Erlangt die Vermieterin bzw. der Vermieter darüber Kenntnis, daß die Mieterin bzw. der Mieter das Mietobjekt nicht in der vertraglich vorgesehenen Weise nutzt, kann zunächst ein Unterlassungsanspruch geltend gemacht werden. Denkbar ist aber auch eine fristlose Kündigung, wenn der vertragswidrige Gebrauch auch nach einer Abmahnung fortgesetzt wird. Der Abmahnung kommt dabei erhebliche Bedeutung zu. Darin muß zunächst der eigentliche Zweck des Mietverhältnisses klargestellt und der – zumindest so wie es der Vermieterin bzw. dem Vermieter erscheint – tatsächlichen Nutzung gegenübergestellt werden. Weiterhin ist erforderlich, daß die Mieterin bzw. der Mieter innerhalb einer bestimmten Frist aufgefordert wird, diese Tätigkeit zu unterlassen. Unter bestimmten Umständen kann die Vermieterin bzw. der Vermieter auch ganz auf eine Abmahnung verzichten.
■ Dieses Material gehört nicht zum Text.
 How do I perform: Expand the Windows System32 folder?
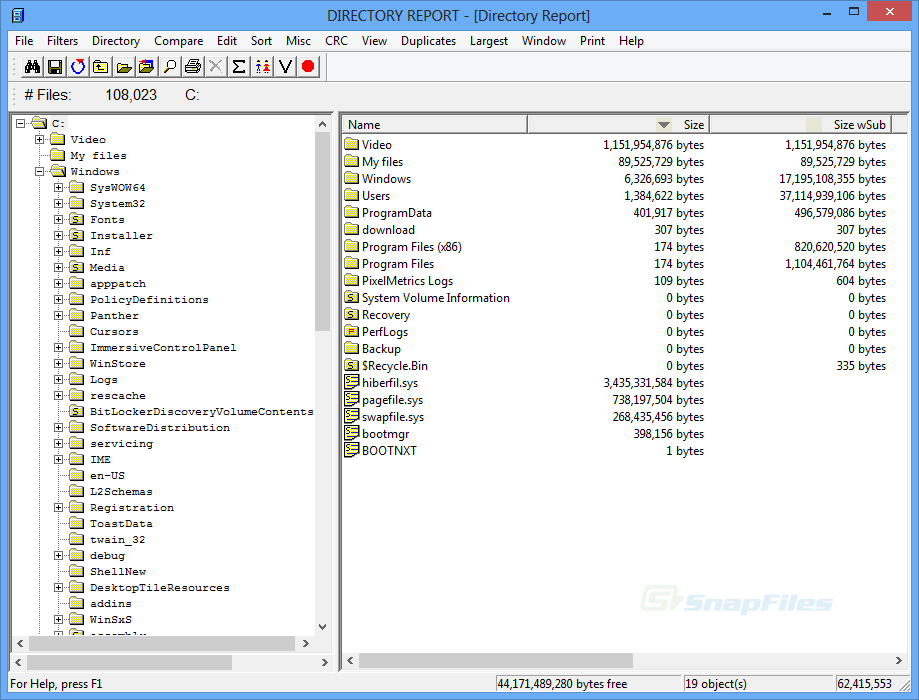coord(58,202)
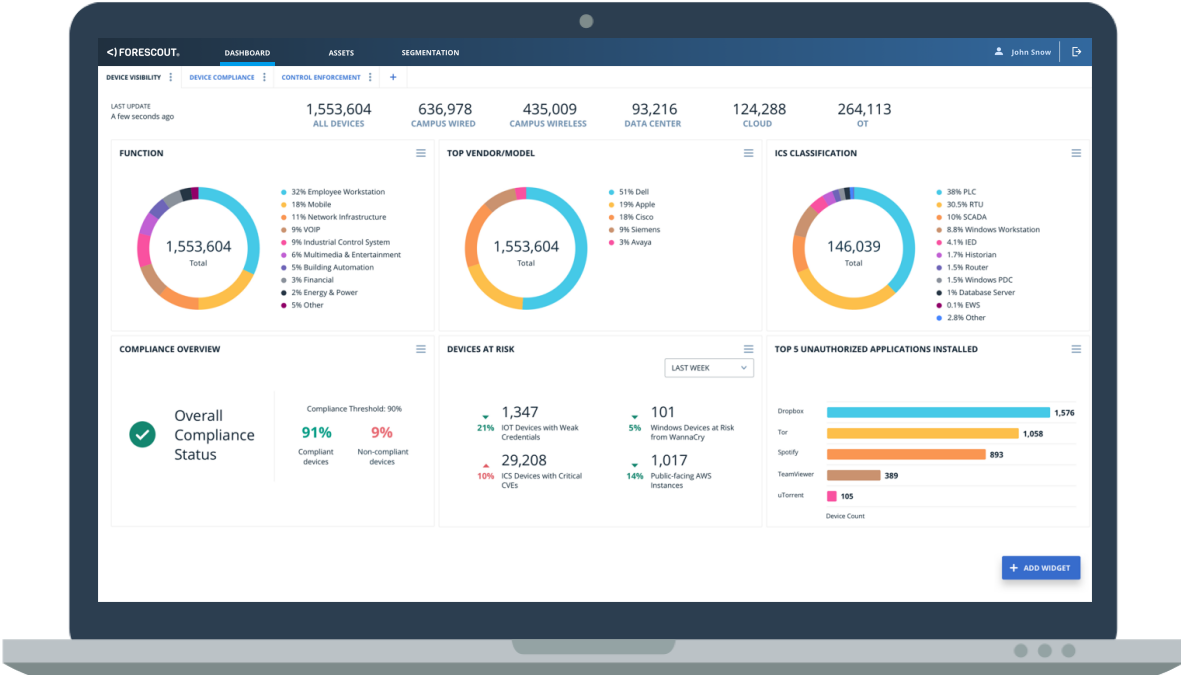Click the John Snow user profile icon
1181x675 pixels.
[x=998, y=52]

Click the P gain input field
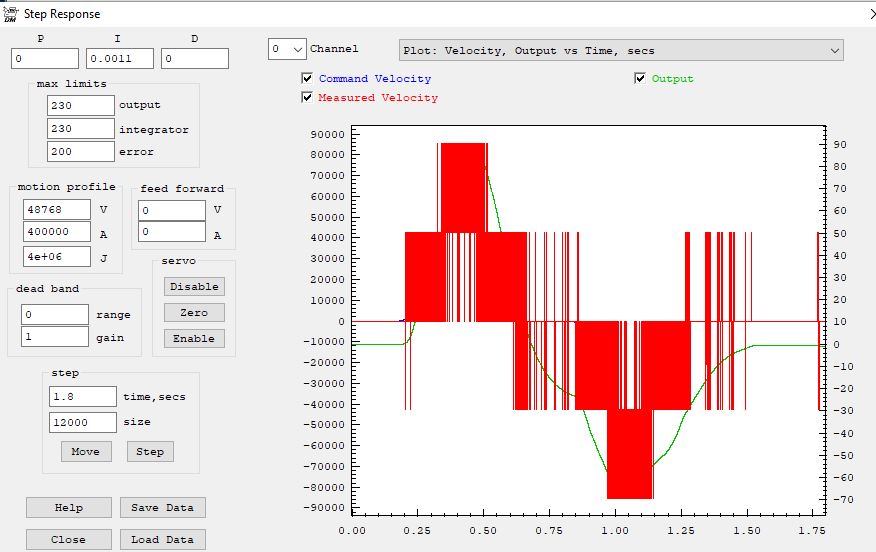(x=45, y=59)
Wie bereits erwähnt, ist eine schriftliche Kündigung nur für den Fall notwendig, daß ein Mietverhältnis über Wohnraum besteht. Wenn nun zwar der Mietvertrag zu Wohnzwecken geschlossen wurde, die Wohnung aber überwiegend gewerblich genutzt wird, entfällt das Formerfordernis dennoch. Die anzuwendenden mietrechlichen Regelungen bestimmen sich nämlich letztlich nach der tatsächlichen Nutzung des Mietobjekts, was durch eine nachträgliche Beurteilung erfolgt. Gerade dies kann besondere Probleme hervorrufen, wenn z.B. im Streit eine Kündigung erteilt wird. Mangels Formerfordernis wäre diese (wenn die Voraussetzungen vorliegen) wirksam.

Ergebnis

Wer Wohn- als Gewerberaum und umgekehrt nutzt, ohne daß darüber Regelungen getroffen wurden, setzt sich vermeidbaren Schwierigkeiten aus. Bereits im Vorwege lassen sich Vereinbarungen über eine Nutzungsänderung – vorbehaltlich etwaiger behördlicher Genehmigungen – treffen. Unter Umständen ist aber dann mit einem erhöhten Mietzins zu rechnen. Je nach Wohnort sind die zuständigen Behörden mittlerweile eher zur Umwandlung von Wohn- in Gewerberaum bereit. Dies orientiert sich aber immer an dem Bedarf von Wohnungen, ist also Veränderungen unterworfen. Eine teilweise gewerbliche Nutzung von Wohnräumen ist erlaubt, sofern das Gepräge des Mietverhältnisses als Wohnraummietverhältnis und sein Zweck bestehen bleibt. Neben der für diese Tätigkeit tatsächlich in Anspruch genommene Wohnraumfläche beurteilt sich die Rechtmäßigkeit auch danach, ob Mitmieter in irgendeiner Weise beeinträchtigt werden. Unter Umständen kann die Mieterin bzw. der Mieter auch einen Anspruch auf die Erteilung einer Erlaubnis zu dieser Tätigkeit geltend machen.

Die von Vermieterinnen und Vermietern verwandten standardisierten Mietverträge werden den Erfordernissen der Mieterin bzw. des Mieters oftmals nicht gerecht. Wie immer in solchen Fällen sollte der Mietvertrag nicht blind unterschrieben werden. Eine fachkundige Überprüfung kann sinnvoll sein und vor unliebsamen Überraschungen bewahren.